Your goal: Find the line holding "Viewport: 1512px width, 809px height." in the entries below. Give it again exactly, along with every line after it up to and including the line holding "This screenshot has width=900, height=706.".

Provided entries:
<<<<

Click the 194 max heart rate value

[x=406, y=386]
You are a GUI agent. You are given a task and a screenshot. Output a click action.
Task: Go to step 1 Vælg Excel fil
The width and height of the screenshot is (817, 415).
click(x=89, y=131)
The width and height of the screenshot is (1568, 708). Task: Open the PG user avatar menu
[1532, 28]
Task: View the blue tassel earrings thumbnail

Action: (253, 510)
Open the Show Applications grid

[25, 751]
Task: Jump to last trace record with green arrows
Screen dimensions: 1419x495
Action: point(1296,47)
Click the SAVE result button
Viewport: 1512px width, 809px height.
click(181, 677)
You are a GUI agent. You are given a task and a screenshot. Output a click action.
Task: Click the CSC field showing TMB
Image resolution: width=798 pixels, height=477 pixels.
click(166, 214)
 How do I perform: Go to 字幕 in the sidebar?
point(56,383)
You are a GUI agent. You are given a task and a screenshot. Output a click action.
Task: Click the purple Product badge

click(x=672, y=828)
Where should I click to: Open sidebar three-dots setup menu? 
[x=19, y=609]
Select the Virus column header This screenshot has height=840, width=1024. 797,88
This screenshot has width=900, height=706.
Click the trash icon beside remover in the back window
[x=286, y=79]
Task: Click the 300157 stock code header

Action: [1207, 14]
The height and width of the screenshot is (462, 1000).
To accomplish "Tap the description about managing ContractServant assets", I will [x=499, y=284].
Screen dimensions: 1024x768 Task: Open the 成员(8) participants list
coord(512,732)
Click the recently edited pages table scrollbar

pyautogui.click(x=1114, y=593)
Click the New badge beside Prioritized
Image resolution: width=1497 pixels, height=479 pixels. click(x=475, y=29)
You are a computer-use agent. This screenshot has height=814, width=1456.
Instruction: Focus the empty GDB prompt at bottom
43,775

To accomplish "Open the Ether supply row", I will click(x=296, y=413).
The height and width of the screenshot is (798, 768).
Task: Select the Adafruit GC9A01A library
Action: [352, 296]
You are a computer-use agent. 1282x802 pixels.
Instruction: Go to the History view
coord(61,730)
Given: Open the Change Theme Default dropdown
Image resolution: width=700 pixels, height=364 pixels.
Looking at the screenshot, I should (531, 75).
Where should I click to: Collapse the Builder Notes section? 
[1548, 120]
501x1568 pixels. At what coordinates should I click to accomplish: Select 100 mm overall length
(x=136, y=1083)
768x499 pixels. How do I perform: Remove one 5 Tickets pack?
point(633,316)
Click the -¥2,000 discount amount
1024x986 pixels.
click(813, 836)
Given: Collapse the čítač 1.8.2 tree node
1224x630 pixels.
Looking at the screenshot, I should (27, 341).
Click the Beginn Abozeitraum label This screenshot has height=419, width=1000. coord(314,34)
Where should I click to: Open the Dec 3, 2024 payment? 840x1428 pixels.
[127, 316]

>>>>

Result:
Viewport: 1512px width, 809px height.
click(181, 677)
You are a GUI agent. You are given a task and a screenshot. Output a click action.
Task: Click the CSC field showing TMB
Image resolution: width=798 pixels, height=477 pixels.
click(166, 214)
 How do I perform: Go to 字幕 in the sidebar?
point(56,383)
You are a GUI agent. You are given a task and a screenshot. Output a click action.
Task: Click the purple Product badge

click(x=672, y=828)
Where should I click to: Open sidebar three-dots setup menu? 
[x=19, y=609]
Select the Virus column header This screenshot has height=840, width=1024. 797,88
This screenshot has width=900, height=706.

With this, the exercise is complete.